The Visible Confederacy Cover

The Visible Confederacy

Images and Objects in the Civil War South

Ross A. Brooks

Louisiana State University Press, Baton Rouge, Louisiana, 2019, 344 pages

Book Review published on: February 5, 2021

When one establishes one’s own country, one is, in effect, creating one’s own brand. A personal brand defines who a person is, describes hopes and aspirations, describes strengths and weaknesses, and also a person’s history and myths. To unify a country’s people and to influence potential allies, a leader must give them something to believe in.

Ross A. Brooks’s book, The Visible Confederacy: Images and Objects in the Civil War South, examines the Confederacy’s efforts, both deliberate and accidental, to define the Confederate States of America. Brooks looks at the regional origins of the Confederacy, which served as a basis for the imagery associated with the “brand” of Dixie: a land that (as understood in the South) was not consumed with greed, was not obsessed with the “mechanical,” and did not need “foreigners” (recent immigrants) to fight for them. The Confederacy, as it saw itself, enjoyed a nobility of the soil, a “ruling class” with a sense of noblesse oblige, men who were excellent fighters, women who were patriotic homemakers, and slaves who were content with their lot in life.

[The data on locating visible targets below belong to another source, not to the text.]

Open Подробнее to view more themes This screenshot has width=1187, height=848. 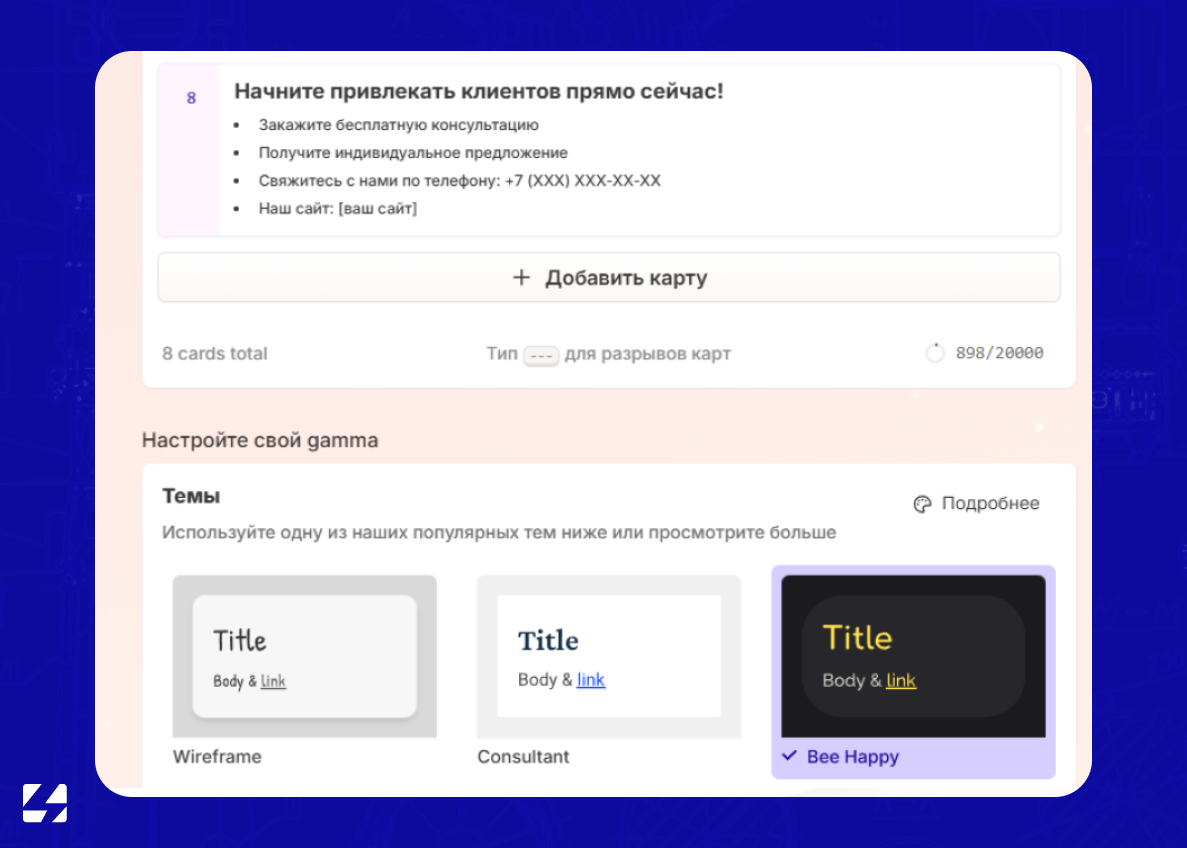click(989, 504)
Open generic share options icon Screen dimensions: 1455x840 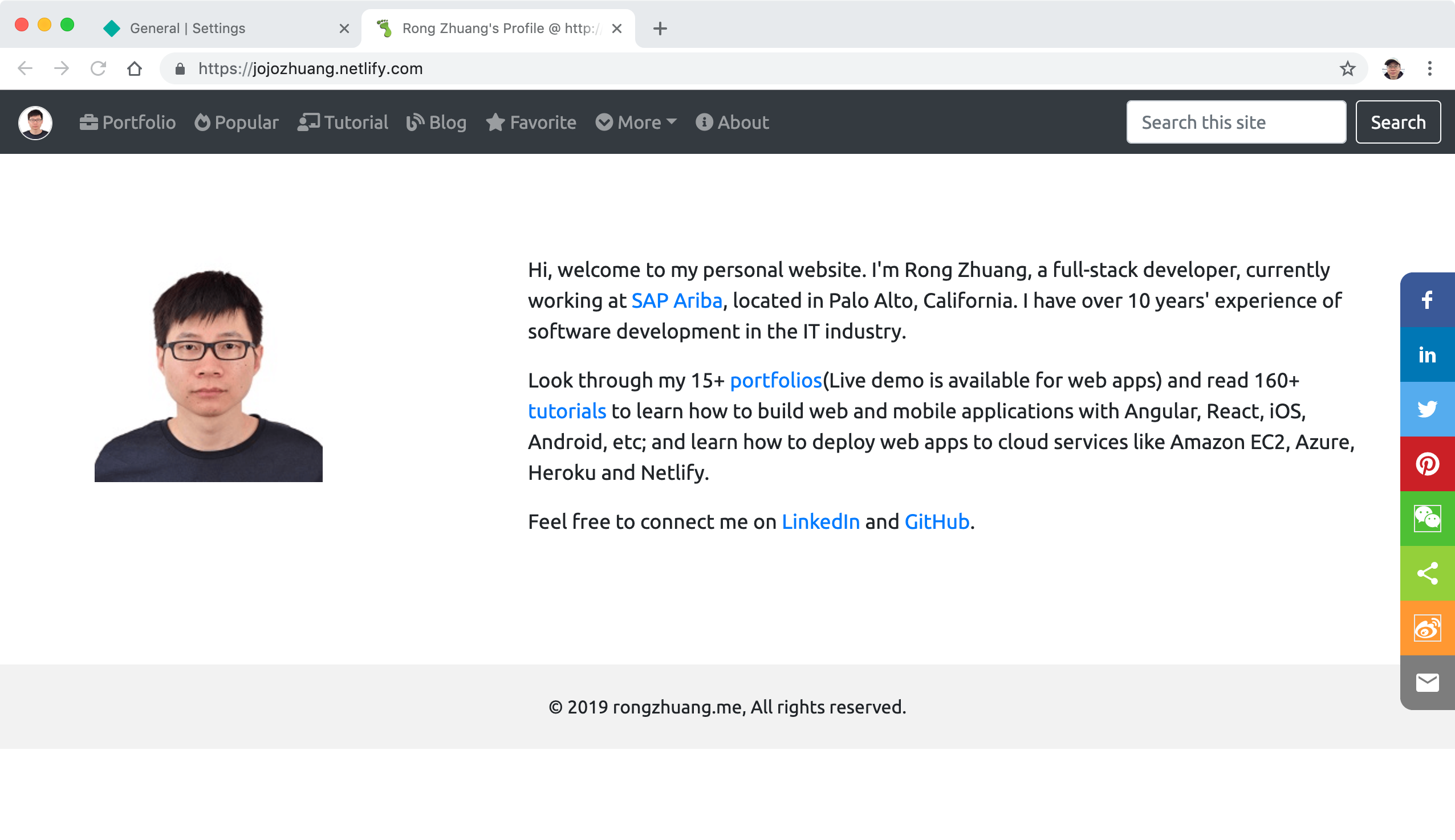1426,573

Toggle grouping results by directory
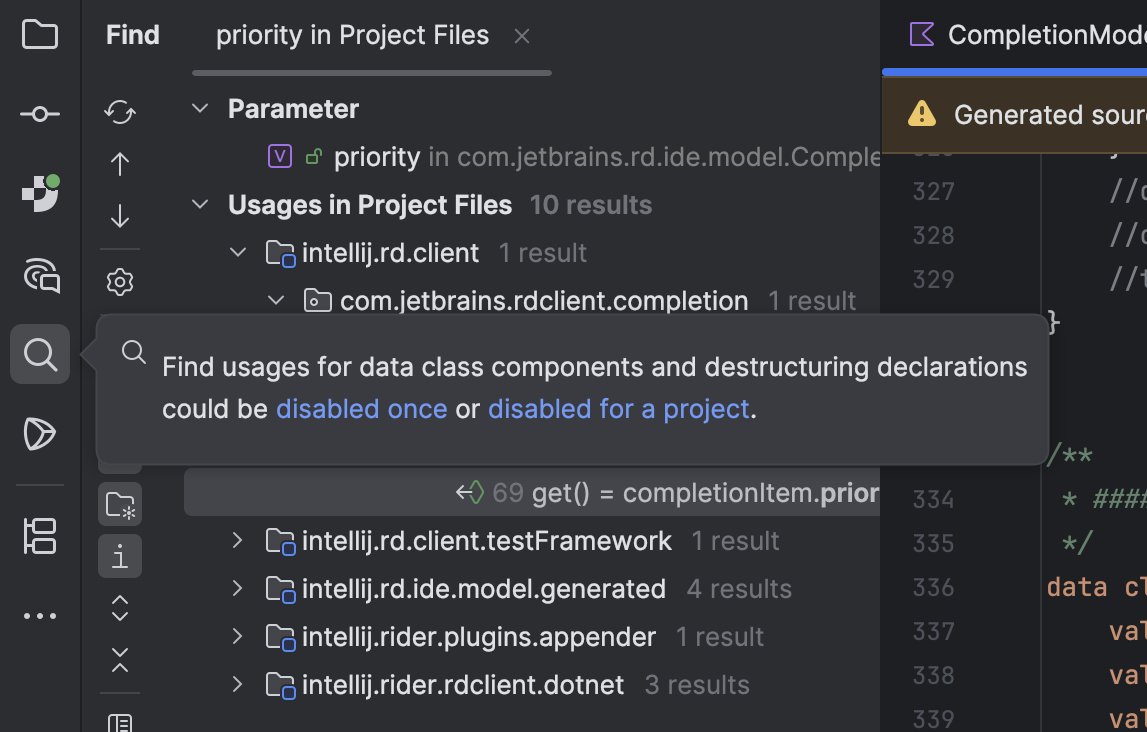pyautogui.click(x=119, y=503)
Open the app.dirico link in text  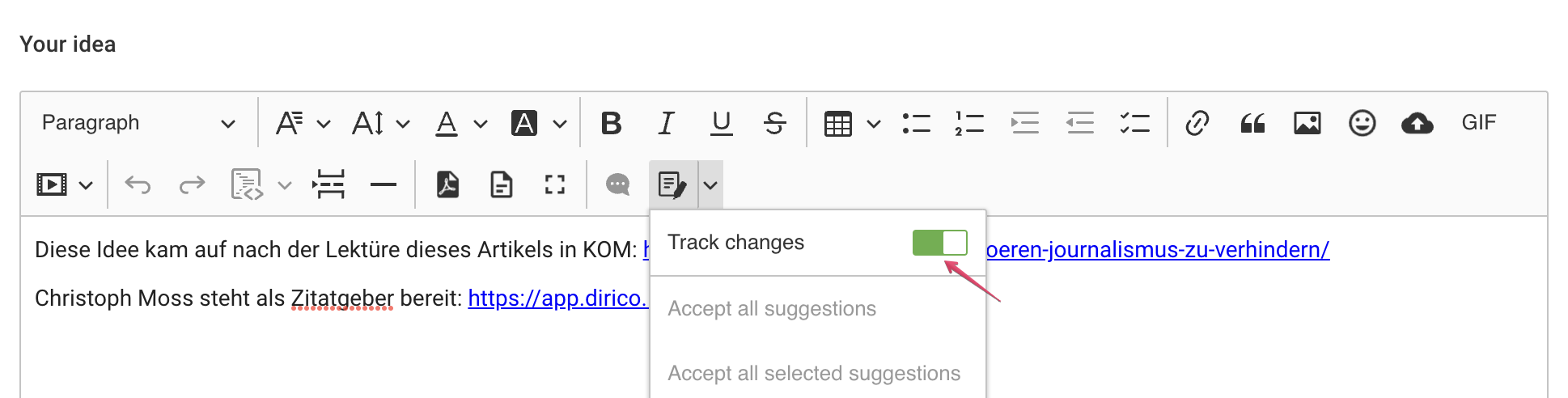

Obviously, this was not an accurate picture of Confederacy as it really was but branding rarely provides a complete picture. Why should it? People prefer simpler imagery, more homogeneous pictures than complex reality. The people of the South certainly preferred to see themselves as morally and martially superior to their northern cousins.

The illustrations in the book reflect the efforts Confederates made to establish this self-image. Illustrations include their money, their stamps, their war art, their illustrated periodicals, their photographic images, and their prints. The subjects selected for study by Confederates included the battles for Fort Sumter; maps of various battlefields; common soldiers; sailors; southern generals (especially Robert E. Lee and Stonewall Jackson); the CSS Virginia; allegories of liberty, justice, and hope; the goddesses Minerva, Moneta, and Proserpine; scenes of industry (e.g., trains and steamships); African Americans; Native Americans; and of course, farms and ordinary families.

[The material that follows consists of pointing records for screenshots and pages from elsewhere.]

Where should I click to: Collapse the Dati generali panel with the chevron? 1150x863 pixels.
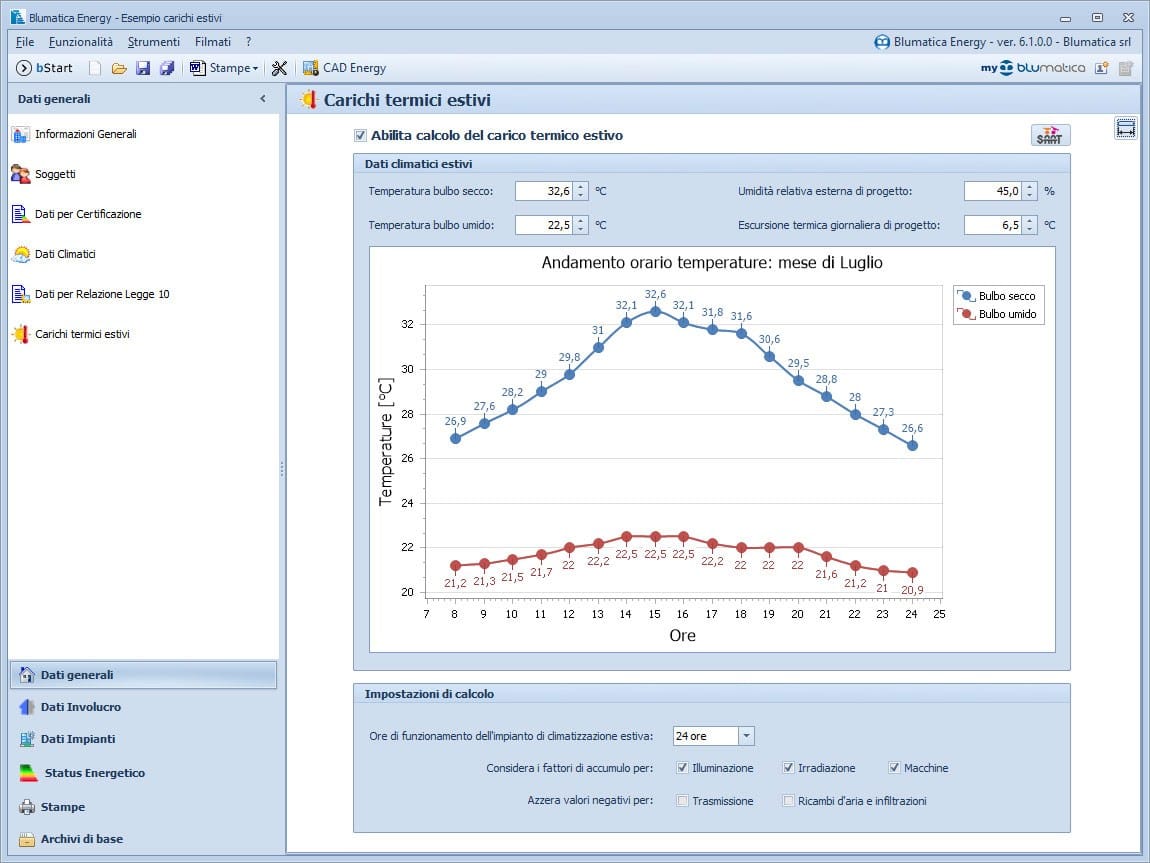point(264,99)
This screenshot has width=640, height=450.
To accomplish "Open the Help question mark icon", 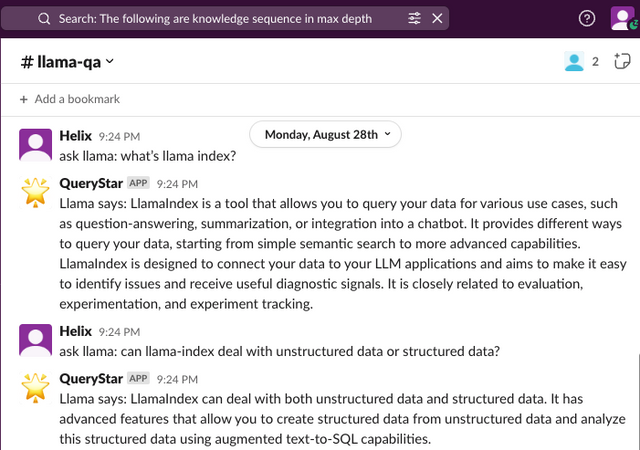I will (587, 19).
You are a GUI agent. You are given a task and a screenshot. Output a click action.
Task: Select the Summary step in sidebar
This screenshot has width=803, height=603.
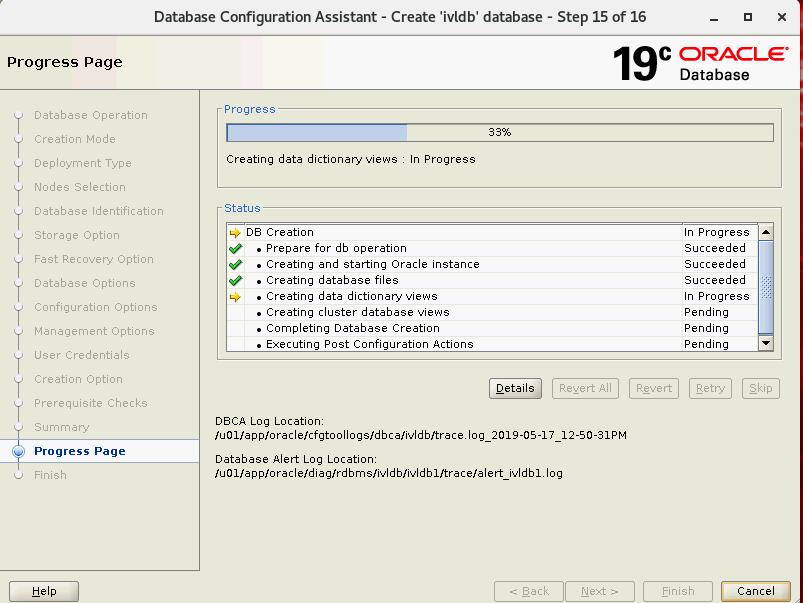[x=61, y=427]
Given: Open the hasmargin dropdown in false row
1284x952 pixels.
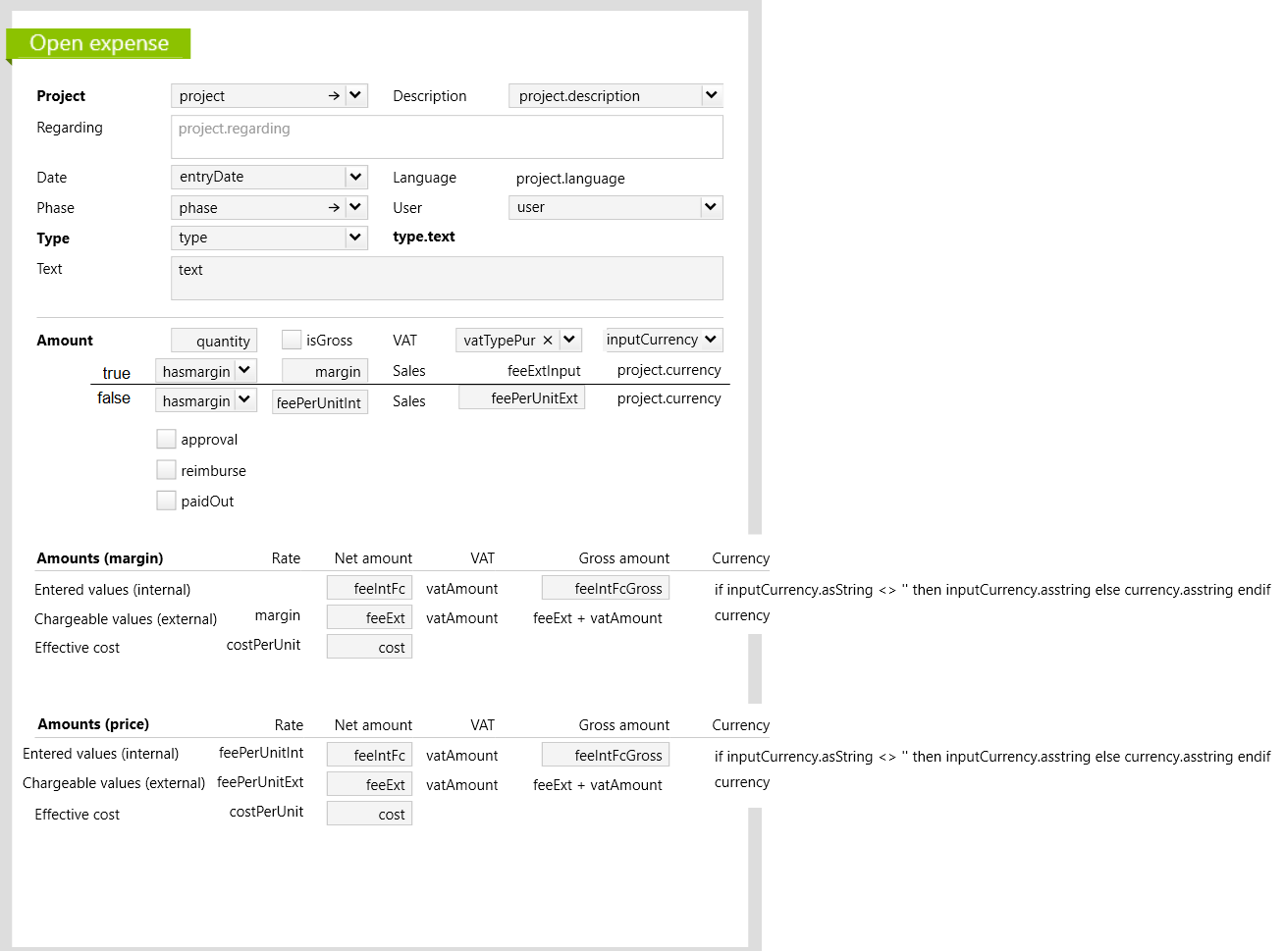Looking at the screenshot, I should pos(244,400).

These representations are more impressive when learning that few engravers worked in the South prior to the Civil War and that few photographers had studios, especially when compared to the North. Materials had to be recycled for use from prewar materials, often many times. Other materials had to be improvised and the finished product tended to be of poor quality. Expertise came in via Europe and in some cases, from the North itself.

While the Confederacy succeeded in creating an indelible image of itself, the Confederacy itself did not survive. The imagery of a strong South united against the invaders and successful in holding off the “hordes” of Yankees invading might have been inaccurate, but it is easy to see how the myth of the Lost Cause could be derived from it.